Вот тот человек и записывает мелом на стене в амбаре… Спросит Бруса:
– Федьку давал?
– Давал.
То он и пишет, сколько хочет, крестиков, это б то четвертей, до палочек вместо четвериков.
– Прудкогляду давал? – Нет, – а человек таки пишет…
Да так в день и в два списал у Тихоновых амбарах все стены, а потом и исчез и не идет писать; а Тихон еще рад, что он не идет и не мешает ему управляться.
Вот тут враги его и подбились к исправничему письмоводителю. Хитрые с беса! Знают, с какого конца дело начать. Тот выслушал их и слупил с них, что ему надобно было, да и стал исправнику внушать, что, говорит, в таком-то селе есть великий мошенник Тихон Брус, он перевел все имущество свое и женино на деньги да продает крепко непомерною ценою, а как люди в нужде, так все сбывают да хлеб покупают; а Тихон у них забрал и скотину, и возы, и с безделицею не расстался, оголил весь мир; как же нечего брать, так в долг раздает, да только кому даст четверть, а запишет три; кому четверик, а запишет четыре; и думает, что как вот это пройдет беда, станут люди обживаться, то Тихон всех оберет, чтоб только самому разбогатеть, а всех в нищие пустить.
– Так, – говорил письмоводитель, – надобно не отменно следствие учинить; вот бы я, ваше благородие, поехал туда да все бы разыскал в один день, и тогда бы только, чтобы вы повелели с таким мошенником делать.
Эге! Да не на таковского ты, брат, наскочил! Как бы тот исправник, что прежде сменили, тот бы всему поверил, и бедного Тихона ободрали бы, как молоденькую липку, а что горше, не дали бы ему докончить своего дела; этот же исправник все выслушал да и говорит:
– Это такое дело, что надобно мне самому разбор сделать. И прибежал в село.

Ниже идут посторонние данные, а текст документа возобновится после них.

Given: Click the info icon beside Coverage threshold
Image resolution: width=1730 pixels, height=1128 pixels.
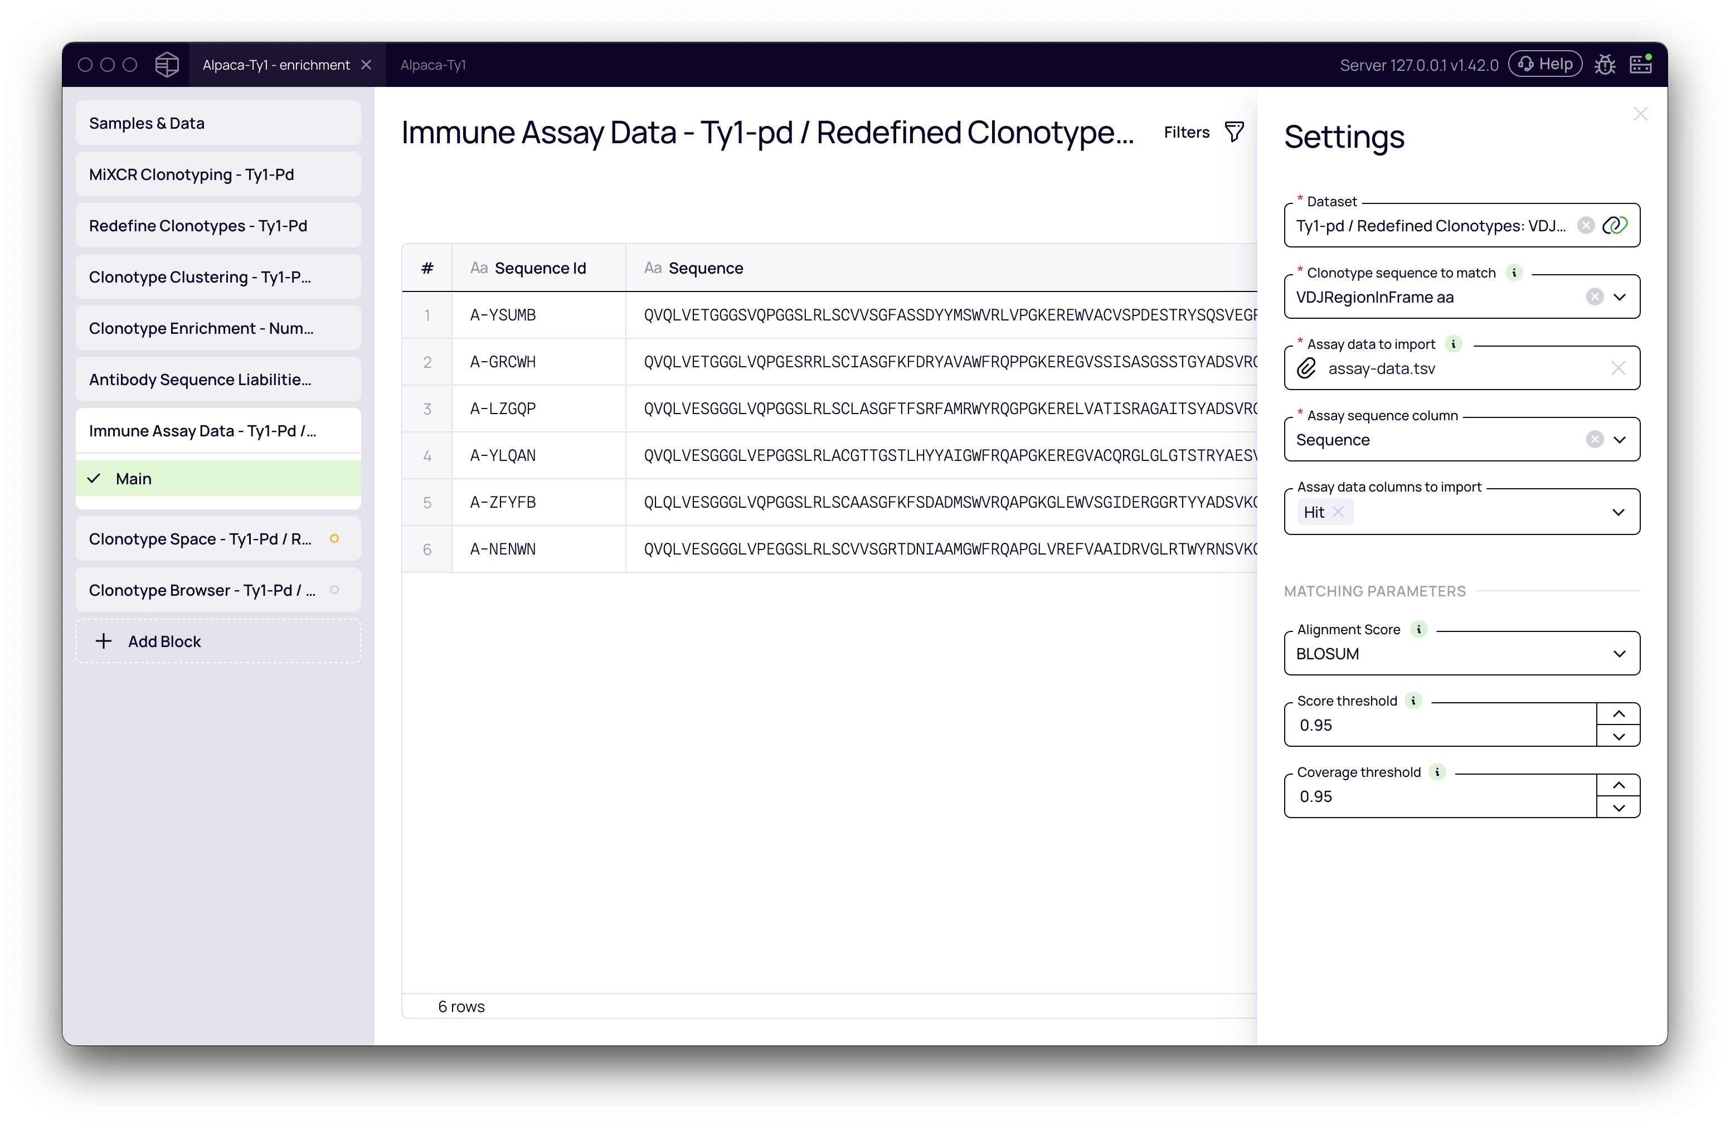Looking at the screenshot, I should pyautogui.click(x=1437, y=772).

Не хитро же и исправник взялся! Прежде выспросил тех, кои злы были на Тихона, и того человека, что записывал Тихону забор хлеба, что притворился будто и добрый, а это он от них и научен был. Чего-то уже они на Бруса ни наговорили! Хоть голову ему тотчас снимай. После исправник бросился сюда-туда, расспрашивает, так все – и что то – и малые дети, и те про Тихона, как про родного говорят, как он всем хлеб и мукою, кому надо, а кому семенами на посев дает и все без денег, нужды нет, что у него покупной хлеб, а в отдачу, как бог родит новый; что он и не записывал никогда как давал, что и малым детям каждый день раздает печеный хлеб; да как теперь везде беда, так и чужие, а есть и из дальних мест, как плав плывут и все к нему, а он всем раздает и всех пропитывает.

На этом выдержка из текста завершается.